• The FDA and FTC issued joint warning letters to seven companies for selling fraudulent COVID-19 (Novel Coronavirus Disease 2019) products. The warning letters were sent to Vital Silver, Quinessence Aromatherapy Ltd., Xephyr, LLC doing business as N-Ergetics, GuruNanda, LLC, Vivify Holistic Clinic, Herbal Amy LLC, and the Jim Bakker Show. The products cited in the warning letters range from teas, essential oils, tinctures, to colloidal silver.
  • The agencies asserted that the products pose significant health risks to patients and are unapproved drugs intended to mitigate, prevent, treat, cure, or diagnose COVID-19 in violation of the Federal Food, Drug, and Cosmetic Act, 21 U.S.C. 355(a). The FDA and FTC requested the companies respond in 48 hours describing the specific steps they have taken to correct the violations. In addition to following up with companies that fail to make adequate corrections, the agencies will monitor social media, online marketplaces, and incoming complaints to ensure fraudulent products are not on the market.

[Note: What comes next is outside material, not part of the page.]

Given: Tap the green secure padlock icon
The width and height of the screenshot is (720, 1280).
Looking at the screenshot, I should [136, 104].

  • In regard to the warning letters, FTC Chairman Joe Simons stated “[t]here already is a high level of anxiety over the potential spread of coronavirus. What we don’t need in this situation are companies preying on consumers by promoting products with fraudulent prevention and treatment claims. These warning letters are just the first step. We’re prepared to take enforcement actions against companies that continue to market this type of scam.”

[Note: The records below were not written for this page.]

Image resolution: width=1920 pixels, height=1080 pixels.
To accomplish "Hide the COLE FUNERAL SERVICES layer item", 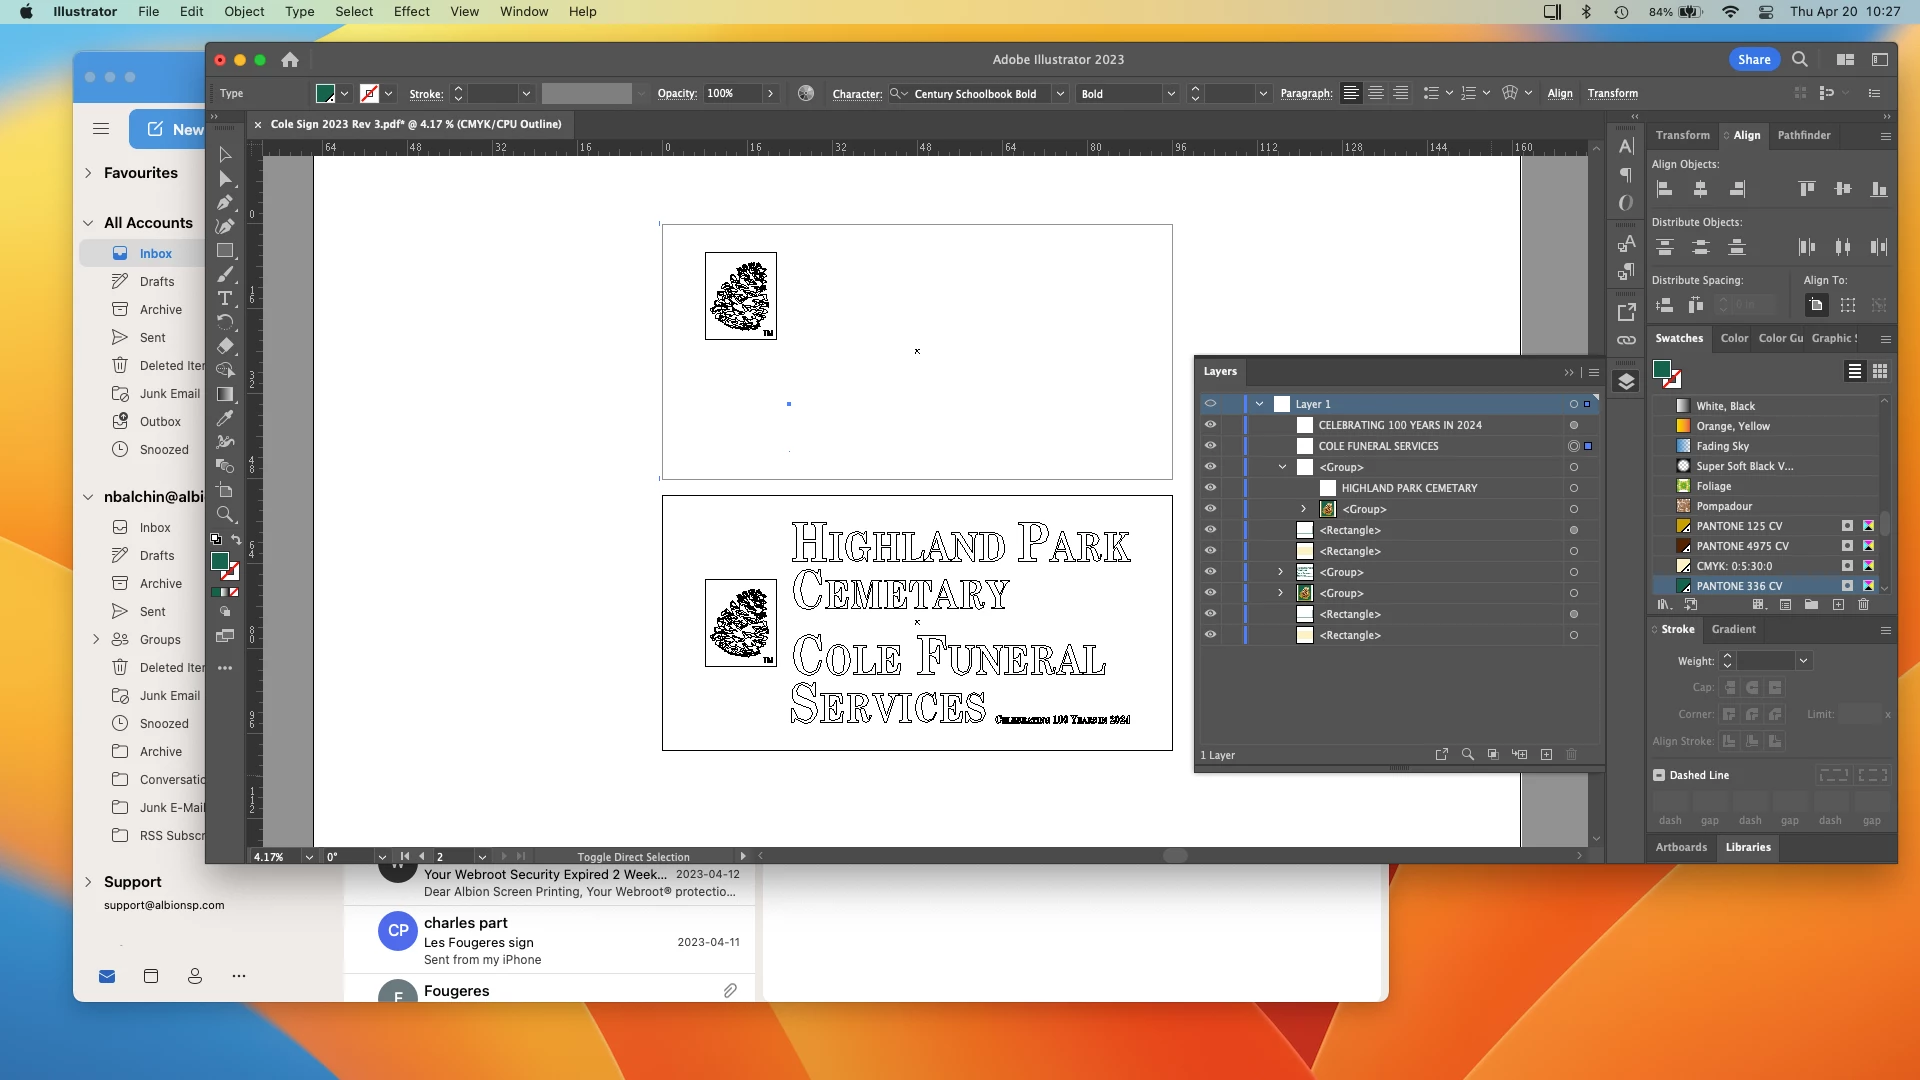I will (1210, 446).
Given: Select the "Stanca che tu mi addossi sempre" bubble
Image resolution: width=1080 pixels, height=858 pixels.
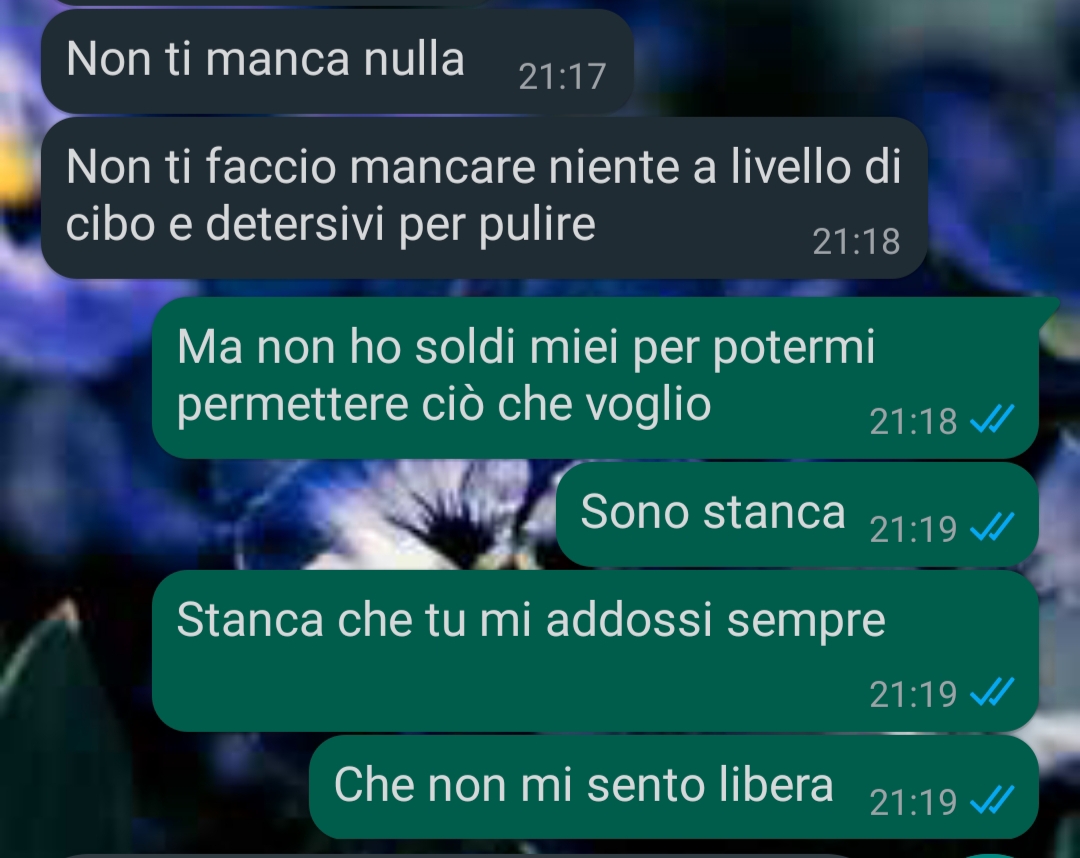Looking at the screenshot, I should tap(595, 651).
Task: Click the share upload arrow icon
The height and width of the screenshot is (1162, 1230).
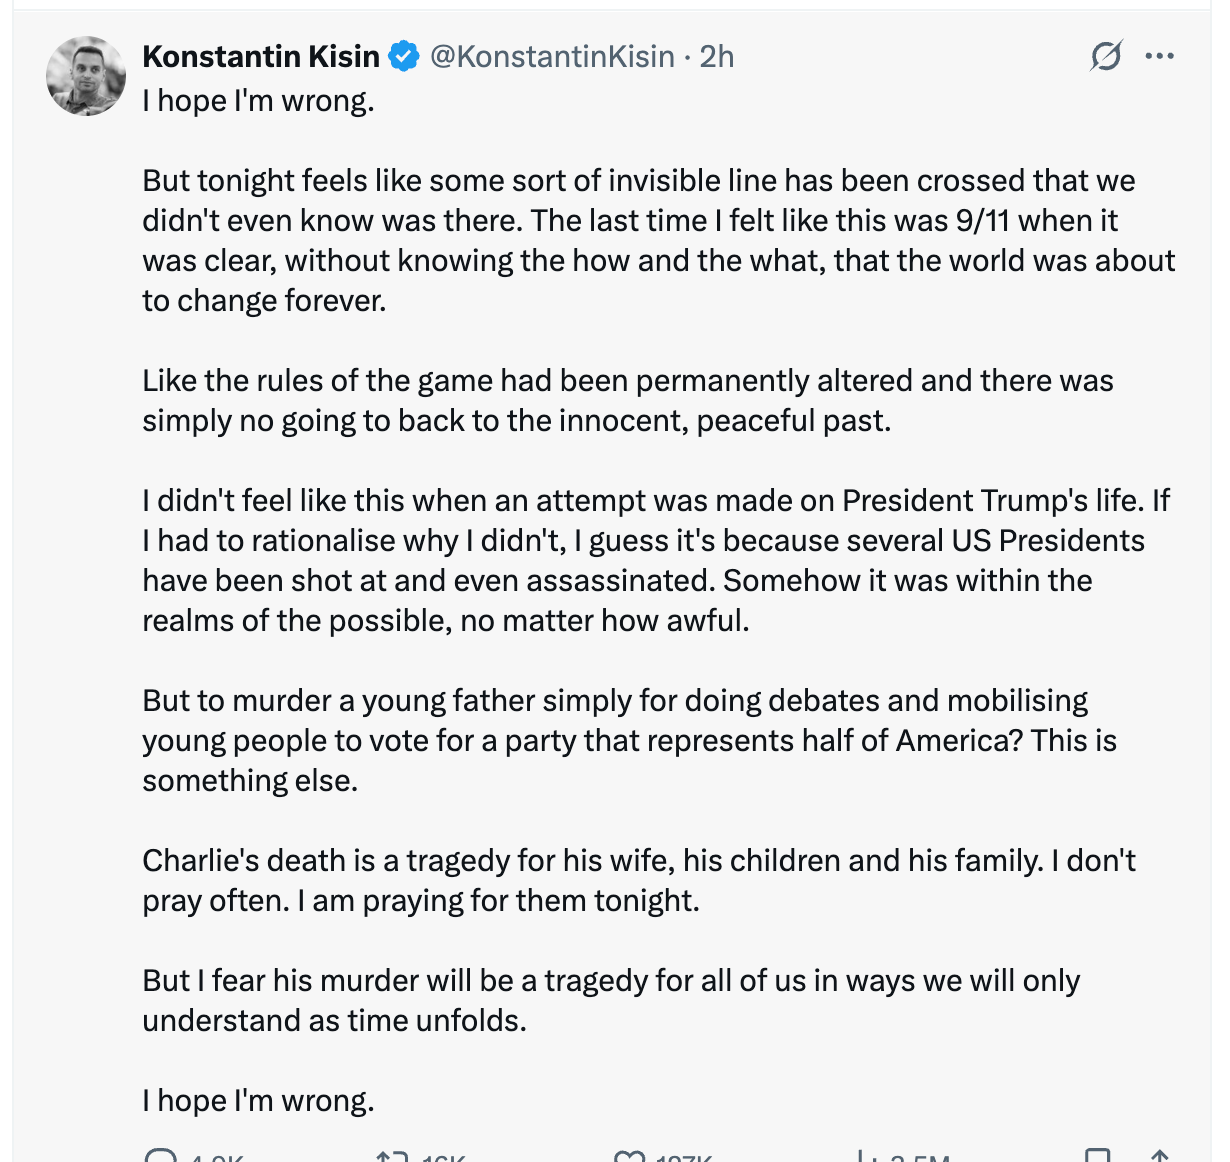Action: [1160, 1157]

  • In their press release, the FDA reminds consumers to be cautious of websites and stores selling products that claim to prevent, mitigate, treat, diagnose, or cure COVID-19. There are currently no vaccines or drugs approved to treat or prevent COVID-19. An FDA cross-agency task force has been established to closely monitor for fraudulent products related to COVID-19. The task force has been in contact with major retailers asking for help in monitoring online marketplaces for fraudulent products claiming to combat coronavirus. The task force has already worked with some major retailers to remove more than three dozen listings of fraudulent COVID-19 products.